4.3 Non-Contravention. The
execution and delivery of the Agreement, the issuance and sale of the Units
under the Agreement, the fulfillment of the terms of the Agreement and the
consummation of the transactions contemplated thereby will not (A) conflict with
or constitute a violation of, or default under, (i) any material bond,
debenture, note or other evidence of indebtedness, lease, contract, indenture,
mortgage, deed of trust, loan agreement, joint venture or other agreement or
instrument to which the Company is a party or by which it or its properties are
bound, (ii) the charter, by-laws or other organizational documents of the
Company, or (iii) any law, administrative regulation, ordinance or order of any
court or governmental agency, arbitration panel or authority applicable to the
Company or its properties, except in the case of clauses (i) and (iii) for any
such conflicts, violations or defaults which are not reasonably likely to have a
Material Adverse Effect or (B) result in the creation or imposition of any lien,
encumbrance, claim, security interest or restriction whatsoever upon any of the
material properties or assets of the Company or an acceleration of indebtedness
pursuant to any obligation, agreement or condition contained in any material
bond, debenture, note or any other evidence of indebtedness or any material
indenture, mortgage, deed of trust or any other agreement or instrument to which
the Company is a party or by which any of them is bound or to which any of the
material property or assets of the Company is subject.

WHAT YOU HAVE TO DO: In the non-contravention clause, which clauses carry the exception for conflicts, violations or defaults not reasonably likely to have a Material Adverse Effect?

DATA EXCERPT:
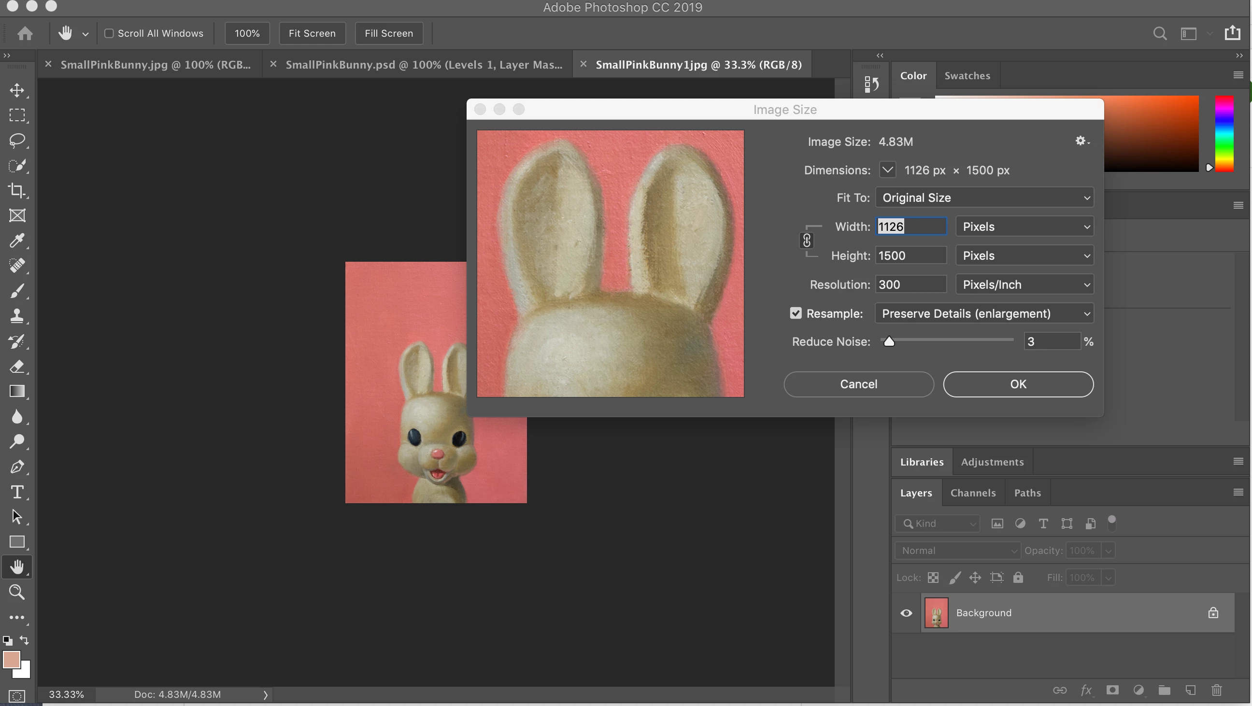
Task: Select the Crop tool
Action: [x=17, y=190]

RESULT: Clauses (i) and (iii).